Qi Changlu, Cai Yiting, He Guoyou, Qian Kai, Guo Mian, Cheng Liang
College of Bioinformatics Science and Technology, Harbin Medical University, Harbin, HL, China.
Department of Neurosurgery, The Second Affiliated Hospital, Harbin Medical University, Harbin, HL, China.
Gut Microbes. 2025 Dec;17(1):2552347. doi: 10.1080/19490976.2025.2552347. Epub 2025 Sep 1.
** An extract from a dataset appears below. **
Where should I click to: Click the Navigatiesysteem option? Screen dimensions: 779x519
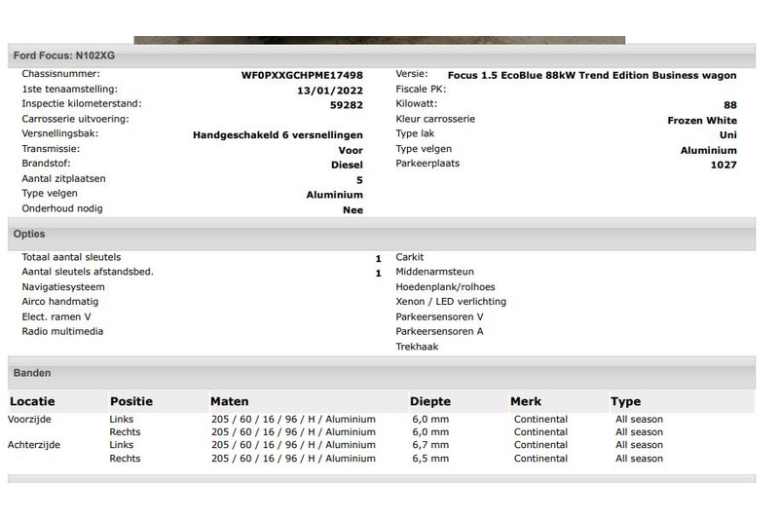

The involvement of gut microbiota in host physiological activities is crucial, yet the high sparsity of microbiome data, marked by numerous zeros in count matrices, presents huge analytical challenges. To overcome this, we developed mbSparse, an imputation algorithm that leverages deep learning rather than traditional predefined count distributions. Utilizing a feature autoencoder for learning sample representations and a conditional variational autoencoder (CVAE) for data reconstruction, mbSparse effectively integrates these processes to enhance imputation. Our results demonstrate that mbSparse achieves exceptional accuracy, with mean squared error reductions of up to 4.1 compared to existing microbiome methods, even amid outlier samples and varying sequencing depths. In colorectal cancer analysis, mbSparse increases the detection of validated disease-associated taxa from 7 to 27, while predictive accuracy improves, as evidenced by area under the precision-recall area under the curve values rising from 0.85 to 0.93. Additionally, mbSparse addresses non-biological zeros by restoring over 88% of removed counts and achieving a Pearson correlation of 0.9354 at a 10% removal rate, preserving essential taxonomic relationships. Finally, our exploration of mbSparse variants reveals that the CVAE is critical for enhancing accuracy, providing valuable insights for further optimizing microbiome data imputation techniques.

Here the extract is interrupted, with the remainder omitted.